(WHAT TO DO): Return every record in full. Match each one exactly.

(STORED DATA):
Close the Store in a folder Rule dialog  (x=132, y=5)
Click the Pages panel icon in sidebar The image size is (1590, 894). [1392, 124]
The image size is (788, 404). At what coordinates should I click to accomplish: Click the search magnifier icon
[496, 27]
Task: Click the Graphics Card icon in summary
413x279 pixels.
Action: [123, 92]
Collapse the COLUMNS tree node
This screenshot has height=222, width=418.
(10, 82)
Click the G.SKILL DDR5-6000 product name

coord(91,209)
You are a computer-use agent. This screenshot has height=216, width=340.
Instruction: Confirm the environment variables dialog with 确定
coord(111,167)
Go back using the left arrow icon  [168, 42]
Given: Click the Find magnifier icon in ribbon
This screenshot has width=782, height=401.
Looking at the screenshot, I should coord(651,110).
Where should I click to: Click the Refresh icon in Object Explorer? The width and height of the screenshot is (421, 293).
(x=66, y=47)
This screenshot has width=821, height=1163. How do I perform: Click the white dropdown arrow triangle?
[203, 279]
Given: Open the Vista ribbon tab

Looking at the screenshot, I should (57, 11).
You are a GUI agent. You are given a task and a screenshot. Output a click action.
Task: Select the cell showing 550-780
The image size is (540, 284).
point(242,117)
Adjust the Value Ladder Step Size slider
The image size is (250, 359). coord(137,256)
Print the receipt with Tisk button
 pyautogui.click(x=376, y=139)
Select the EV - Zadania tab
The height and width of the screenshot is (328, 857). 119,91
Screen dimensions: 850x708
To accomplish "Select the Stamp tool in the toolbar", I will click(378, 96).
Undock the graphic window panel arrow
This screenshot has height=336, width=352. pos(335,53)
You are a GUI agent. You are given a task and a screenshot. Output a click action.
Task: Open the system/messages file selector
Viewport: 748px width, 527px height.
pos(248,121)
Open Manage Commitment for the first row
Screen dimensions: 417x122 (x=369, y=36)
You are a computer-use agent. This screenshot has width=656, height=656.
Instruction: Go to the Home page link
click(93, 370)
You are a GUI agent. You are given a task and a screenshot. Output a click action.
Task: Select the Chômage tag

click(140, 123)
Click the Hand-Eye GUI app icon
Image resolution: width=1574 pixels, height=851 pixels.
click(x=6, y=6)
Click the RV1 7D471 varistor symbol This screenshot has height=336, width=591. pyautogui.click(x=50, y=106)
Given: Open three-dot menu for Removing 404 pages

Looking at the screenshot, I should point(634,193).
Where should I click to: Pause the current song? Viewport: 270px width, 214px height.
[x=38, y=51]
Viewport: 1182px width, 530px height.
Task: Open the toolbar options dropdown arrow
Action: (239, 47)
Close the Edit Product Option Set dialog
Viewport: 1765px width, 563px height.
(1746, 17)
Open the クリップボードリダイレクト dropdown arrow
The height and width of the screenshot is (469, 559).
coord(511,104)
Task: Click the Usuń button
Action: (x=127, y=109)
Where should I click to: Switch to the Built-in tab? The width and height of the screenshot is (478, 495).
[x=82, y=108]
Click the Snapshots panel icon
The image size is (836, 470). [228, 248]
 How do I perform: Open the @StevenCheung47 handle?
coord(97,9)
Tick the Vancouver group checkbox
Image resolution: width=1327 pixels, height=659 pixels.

(TASK ANSWER):
Close the Store in a folder Rule dialog  (x=132, y=5)
Click the Pages panel icon in sidebar The image size is (1590, 894). [1392, 124]
The image size is (788, 404). At what coordinates should I click to accomplish: Click the search magnifier icon
[496, 27]
Task: Click the Graphics Card icon in summary
413x279 pixels.
Action: [123, 92]
Collapse the COLUMNS tree node
This screenshot has height=222, width=418.
(10, 82)
Click the G.SKILL DDR5-6000 product name

coord(91,209)
You are a computer-use agent. This screenshot has height=216, width=340.
Instruction: Confirm the environment variables dialog with 确定
coord(111,167)
Go back using the left arrow icon  [168, 42]
Given: Click the Find magnifier icon in ribbon
This screenshot has width=782, height=401.
Looking at the screenshot, I should coord(651,110).
Where should I click to: Click the Refresh icon in Object Explorer? The width and height of the screenshot is (421, 293).
(x=66, y=47)
This screenshot has width=821, height=1163. How do I perform: Click the white dropdown arrow triangle?
[203, 279]
Given: Open the Vista ribbon tab

Looking at the screenshot, I should (57, 11).
You are a GUI agent. You are given a task and a screenshot. Output a click action.
Task: Select the cell showing 550-780
The image size is (540, 284).
point(242,117)
Adjust the Value Ladder Step Size slider
The image size is (250, 359). coord(137,256)
Print the receipt with Tisk button
 pyautogui.click(x=376, y=139)
Select the EV - Zadania tab
The height and width of the screenshot is (328, 857). 119,91
Screen dimensions: 850x708
To accomplish "Select the Stamp tool in the toolbar", I will click(378, 96).
Undock the graphic window panel arrow
This screenshot has height=336, width=352. pos(335,53)
You are a GUI agent. You are given a task and a screenshot. Output a click action.
Task: Open the system/messages file selector
Viewport: 748px width, 527px height.
pos(248,121)
Open Manage Commitment for the first row
Screen dimensions: 417x122 (x=369, y=36)
You are a computer-use agent. This screenshot has width=656, height=656.
Instruction: Go to the Home page link
click(93, 370)
You are a GUI agent. You are given a task and a screenshot. Output a click action.
Task: Select the Chômage tag

click(140, 123)
Click the Hand-Eye GUI app icon
Image resolution: width=1574 pixels, height=851 pixels.
click(x=6, y=6)
Click the RV1 7D471 varistor symbol This screenshot has height=336, width=591. pyautogui.click(x=50, y=106)
Given: Open three-dot menu for Removing 404 pages

Looking at the screenshot, I should point(634,193).
Where should I click to: Pause the current song? Viewport: 270px width, 214px height.
[x=38, y=51]
Viewport: 1182px width, 530px height.
Task: Open the toolbar options dropdown arrow
Action: (239, 47)
Close the Edit Product Option Set dialog
Viewport: 1765px width, 563px height.
(1746, 17)
Open the クリップボードリダイレクト dropdown arrow
The height and width of the screenshot is (469, 559).
coord(511,104)
Task: Click the Usuń button
Action: (x=127, y=109)
Where should I click to: Switch to the Built-in tab? The width and height of the screenshot is (478, 495).
[x=82, y=108]
Click the Snapshots panel icon
The image size is (836, 470). [228, 248]
 How do I perform: Open the @StevenCheung47 handle?
coord(97,9)
Tick the Vancouver group checkbox
Image resolution: width=1327 pixels, height=659 pixels.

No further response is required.